P.D. brings out well how the narrative situation, a single voice rather than a drama with its stichomythic interactions, also plays its role in subtly changing the audience's perception of the interactions of the main protagonists of the plot. There is a great sense of isolation and disconnection between the characters that make appearances in the Narradora's account of events. The Sophoclean stichomythia may paradoxically underline the ultimate failure of communication (cf. S. Goldhill, Sophocles and the Language of Tragedy [2012]), but here the unbridgeable gaps between characters become visible through the monological nature of the text (pp. 116–17). Finally, while adding certain features (Antígona's imagined thoughts and feelings once she is inside the cave/tomb; the Narradora's final gesture of libations to Polinices), Watanabe also leaves out certain elements from the Sophoclean plot, most tellingly perhaps Antigone's infamous statement about how her brother's irreplaceability trumps any other claims of kinship or love (Ant. 905–12). P.D. convincingly reads this as a gesture towards a more universal acknowledgement by Antígona of the horror of violent deaths, which all require burial and lament. (X, p. 63: ‘for every death I want a funeral’, cf. pp. 112–15). All of this, as P.D. notes, influences the way in which we as readers or listeners construct the meaning of this ‘parable’ (p. 16, Watanabe's words) of ‘political failure’ (pp. 120–1).

The final twist comes when poem XXII reveals that the Narradora is in fact none other than Ismene, Antígona's sister, and she explains her involvement (XXII, p. 99):

The deaths of this story come to me
not so that I make a trade of telling other people's misfortunes:
They come to me, and so vividly, because they are my own misfortune:
I am the sister who was hand-tied by fear.

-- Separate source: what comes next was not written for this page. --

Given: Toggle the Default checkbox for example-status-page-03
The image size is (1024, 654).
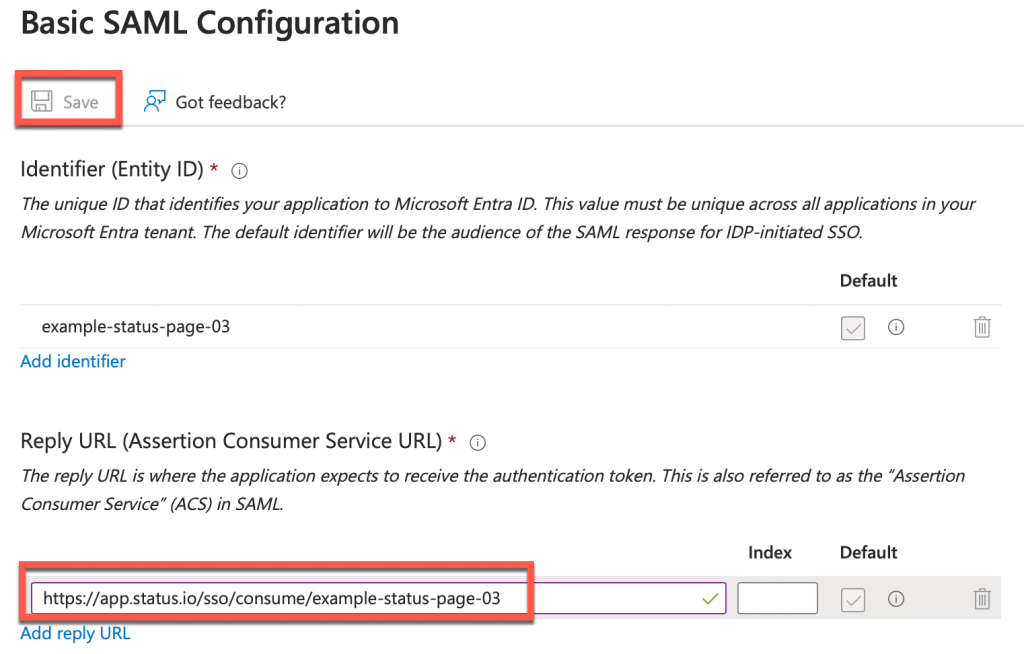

When initially requested to help bury her brother by Antígona, Ismene found herself unable to act, ‘hand-tied by fear’ (maniatada). The narrative she has told is thus the confession of her shame, and her effort to commemorate rather than forget the traumatic events she fearfully and futilely tried to escape. Her final, similarly manual, gesture, now that she has been freed from the manacles of fear, consists in picking up the death mask of Polinices and pouring a libation to it. P.D. lucidly interprets these manual, embodied gestures as addressing a frail hope that remembrance and a tribute to the dead may in some way be restorative, reparative, may ‘open spaces for new realities’, while ‘conspiring’ with the canonical past (pp. 122–30).

This book does great service to the text of Watanabe, which now becomes, for the first time, fully available to an English reading public. It will not fail to leave its imprint in classical reception studies. The thoughtful essays, while sometimes admittedly a little heavy on theoretical references, do a truly remarkable job in their sensitive, delicate interpretation of this great work of literary art, genuinely adding to the readers’ appreciation and understanding.